Work instructions: Among the lines below, restate word for word only those from the line with "You are a computer-use" through the line with "Instruction: Open the", with both end lines kept.

Records supplied:
------------------------------------------------------------------------

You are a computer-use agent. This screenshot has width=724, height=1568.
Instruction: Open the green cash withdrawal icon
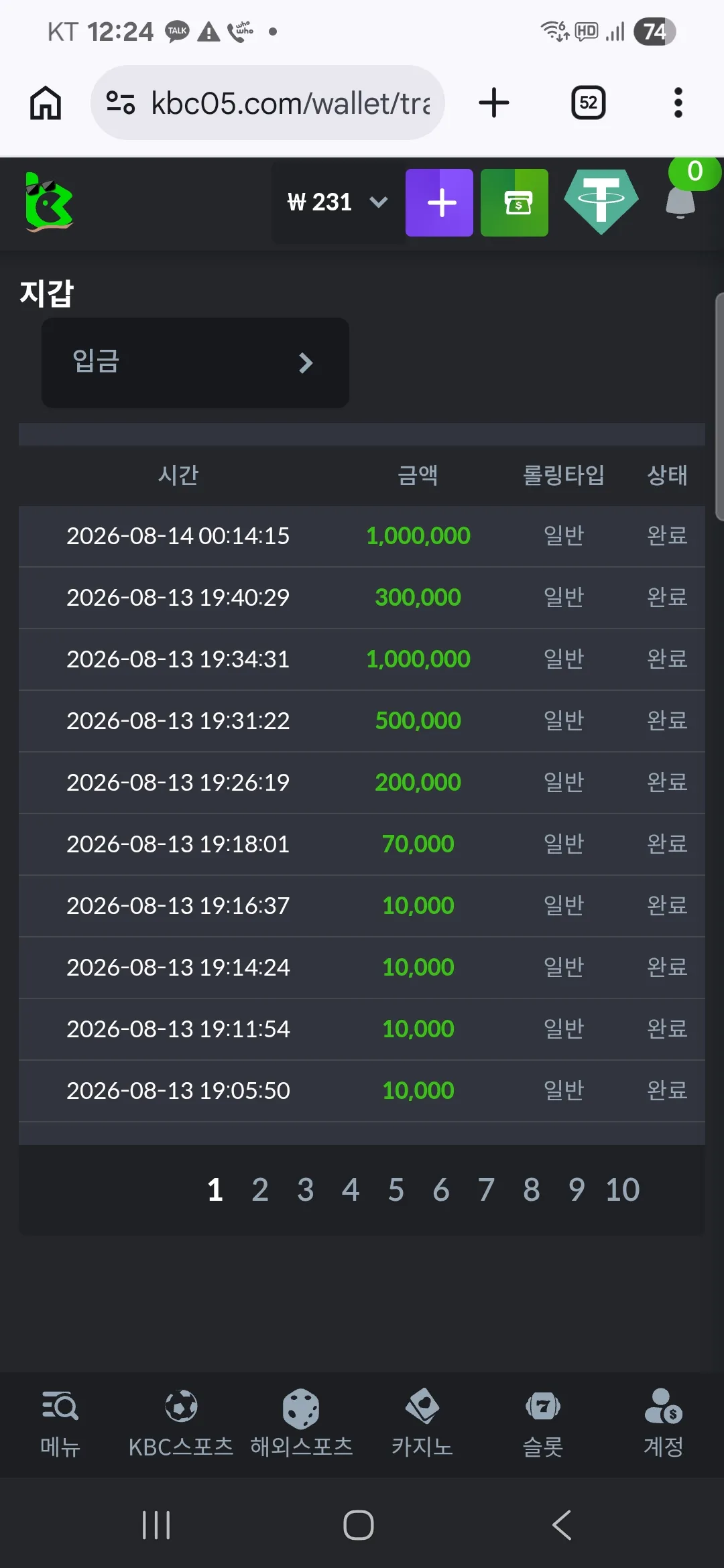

------------------------------------------------------------------------

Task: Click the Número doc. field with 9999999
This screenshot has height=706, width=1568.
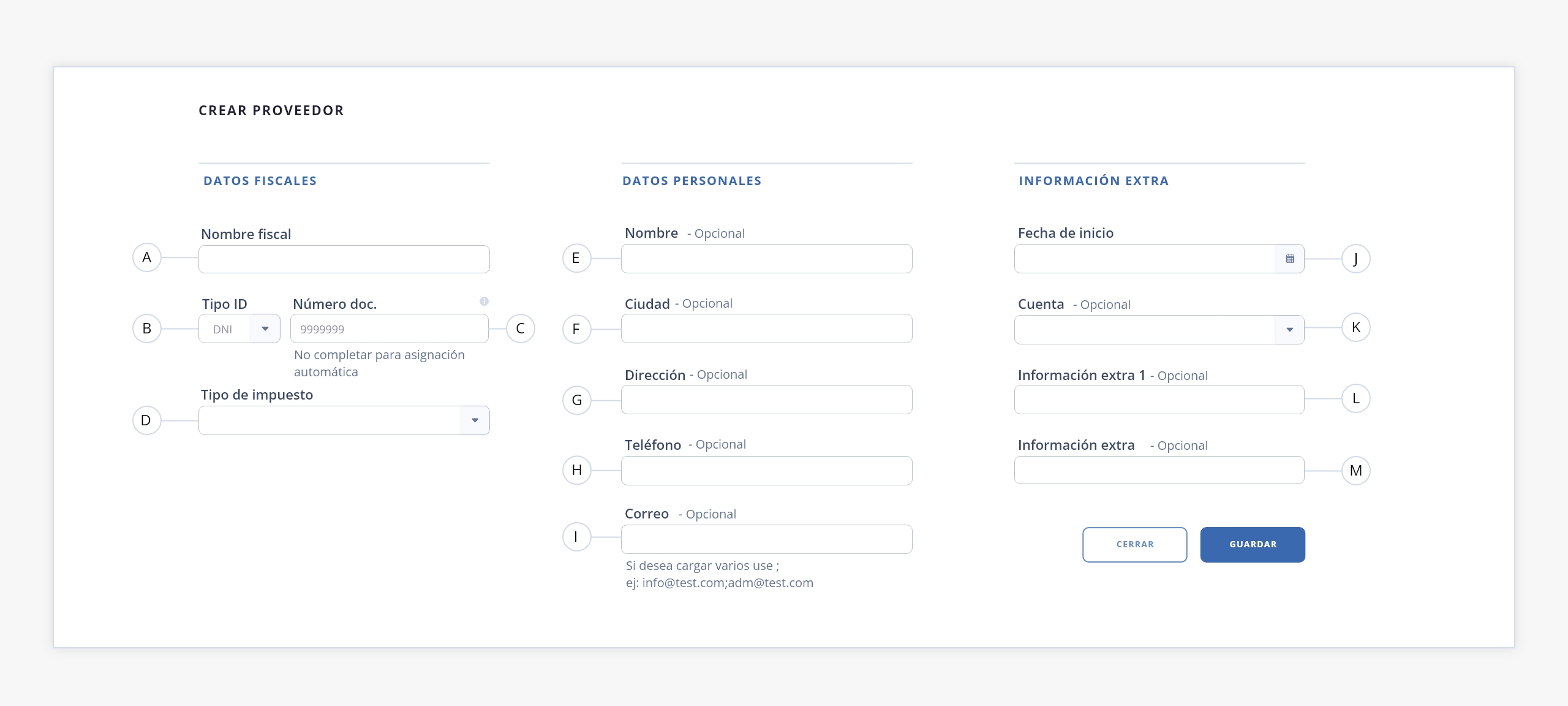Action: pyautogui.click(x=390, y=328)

------------------------------------------------------------------------

Expected answer:
You are a computer-use agent. This screenshot has width=724, height=1568.
Instruction: Open the green cash withdrawal icon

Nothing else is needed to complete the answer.